▸ What this task involves
Only the number is wanted: how many lines below include "computer"?

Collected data
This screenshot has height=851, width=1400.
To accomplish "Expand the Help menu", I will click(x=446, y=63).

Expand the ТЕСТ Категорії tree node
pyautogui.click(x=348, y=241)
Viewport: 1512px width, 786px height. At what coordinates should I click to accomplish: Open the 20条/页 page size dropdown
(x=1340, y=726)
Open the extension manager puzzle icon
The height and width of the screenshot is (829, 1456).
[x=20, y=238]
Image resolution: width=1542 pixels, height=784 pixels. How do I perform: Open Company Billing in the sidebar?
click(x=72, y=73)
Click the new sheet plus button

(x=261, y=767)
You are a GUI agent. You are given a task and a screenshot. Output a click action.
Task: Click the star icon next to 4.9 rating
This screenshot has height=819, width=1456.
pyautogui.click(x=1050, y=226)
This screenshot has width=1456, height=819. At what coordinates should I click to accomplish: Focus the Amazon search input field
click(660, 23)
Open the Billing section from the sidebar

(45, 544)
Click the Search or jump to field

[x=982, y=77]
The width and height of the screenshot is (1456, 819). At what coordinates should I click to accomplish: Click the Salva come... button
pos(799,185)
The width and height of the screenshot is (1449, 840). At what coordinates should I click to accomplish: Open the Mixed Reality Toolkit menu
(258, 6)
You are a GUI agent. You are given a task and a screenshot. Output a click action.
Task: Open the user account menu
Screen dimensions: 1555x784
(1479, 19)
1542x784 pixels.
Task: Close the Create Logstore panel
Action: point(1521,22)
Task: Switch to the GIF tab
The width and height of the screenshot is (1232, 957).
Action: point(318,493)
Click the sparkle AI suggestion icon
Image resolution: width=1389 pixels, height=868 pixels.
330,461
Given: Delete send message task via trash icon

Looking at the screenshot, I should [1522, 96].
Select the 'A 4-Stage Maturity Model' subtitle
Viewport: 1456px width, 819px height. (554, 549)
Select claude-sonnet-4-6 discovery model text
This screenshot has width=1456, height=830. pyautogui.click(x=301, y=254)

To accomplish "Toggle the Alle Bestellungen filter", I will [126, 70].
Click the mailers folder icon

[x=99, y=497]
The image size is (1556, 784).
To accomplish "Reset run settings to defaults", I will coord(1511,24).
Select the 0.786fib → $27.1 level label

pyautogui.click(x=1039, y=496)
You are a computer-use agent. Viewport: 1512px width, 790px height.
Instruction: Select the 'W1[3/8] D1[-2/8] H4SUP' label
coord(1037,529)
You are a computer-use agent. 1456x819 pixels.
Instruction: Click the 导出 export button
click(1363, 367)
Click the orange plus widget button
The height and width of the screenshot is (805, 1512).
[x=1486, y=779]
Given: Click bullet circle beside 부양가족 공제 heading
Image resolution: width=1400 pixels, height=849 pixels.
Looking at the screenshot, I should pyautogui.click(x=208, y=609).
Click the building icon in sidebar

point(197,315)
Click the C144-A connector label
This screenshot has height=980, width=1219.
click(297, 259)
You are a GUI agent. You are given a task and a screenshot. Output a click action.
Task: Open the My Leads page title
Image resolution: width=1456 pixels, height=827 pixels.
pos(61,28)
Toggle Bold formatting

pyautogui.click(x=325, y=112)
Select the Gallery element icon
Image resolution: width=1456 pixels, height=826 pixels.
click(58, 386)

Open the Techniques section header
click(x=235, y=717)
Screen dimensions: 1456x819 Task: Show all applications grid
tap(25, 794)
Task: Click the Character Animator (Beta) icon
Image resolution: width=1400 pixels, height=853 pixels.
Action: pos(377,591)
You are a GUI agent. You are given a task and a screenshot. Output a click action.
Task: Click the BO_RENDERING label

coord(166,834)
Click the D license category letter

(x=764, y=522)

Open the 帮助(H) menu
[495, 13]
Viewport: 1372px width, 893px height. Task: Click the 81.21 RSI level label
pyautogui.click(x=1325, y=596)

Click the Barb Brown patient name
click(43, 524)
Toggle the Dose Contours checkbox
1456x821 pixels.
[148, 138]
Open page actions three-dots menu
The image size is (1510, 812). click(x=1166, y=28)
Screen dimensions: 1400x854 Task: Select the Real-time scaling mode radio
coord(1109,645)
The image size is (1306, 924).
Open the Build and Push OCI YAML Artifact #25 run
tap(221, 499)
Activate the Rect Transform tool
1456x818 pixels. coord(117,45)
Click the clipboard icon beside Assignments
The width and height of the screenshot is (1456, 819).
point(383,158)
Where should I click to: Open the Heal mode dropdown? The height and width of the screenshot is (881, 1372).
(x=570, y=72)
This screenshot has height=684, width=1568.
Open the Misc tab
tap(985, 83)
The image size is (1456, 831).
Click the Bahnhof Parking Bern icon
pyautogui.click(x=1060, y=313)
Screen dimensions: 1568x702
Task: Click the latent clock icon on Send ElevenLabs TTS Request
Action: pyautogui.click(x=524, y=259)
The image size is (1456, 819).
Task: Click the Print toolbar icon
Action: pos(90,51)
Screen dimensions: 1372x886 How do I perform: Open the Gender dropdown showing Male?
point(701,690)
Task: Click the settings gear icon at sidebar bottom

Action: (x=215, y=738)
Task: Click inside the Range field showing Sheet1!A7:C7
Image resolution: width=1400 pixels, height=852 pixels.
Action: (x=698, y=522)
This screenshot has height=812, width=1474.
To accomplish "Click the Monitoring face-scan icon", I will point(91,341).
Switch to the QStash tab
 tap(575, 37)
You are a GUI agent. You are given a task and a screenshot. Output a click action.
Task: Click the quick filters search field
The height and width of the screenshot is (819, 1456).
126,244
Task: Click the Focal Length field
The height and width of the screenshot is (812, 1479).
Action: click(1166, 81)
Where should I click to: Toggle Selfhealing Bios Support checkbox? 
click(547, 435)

▸ Expected output
2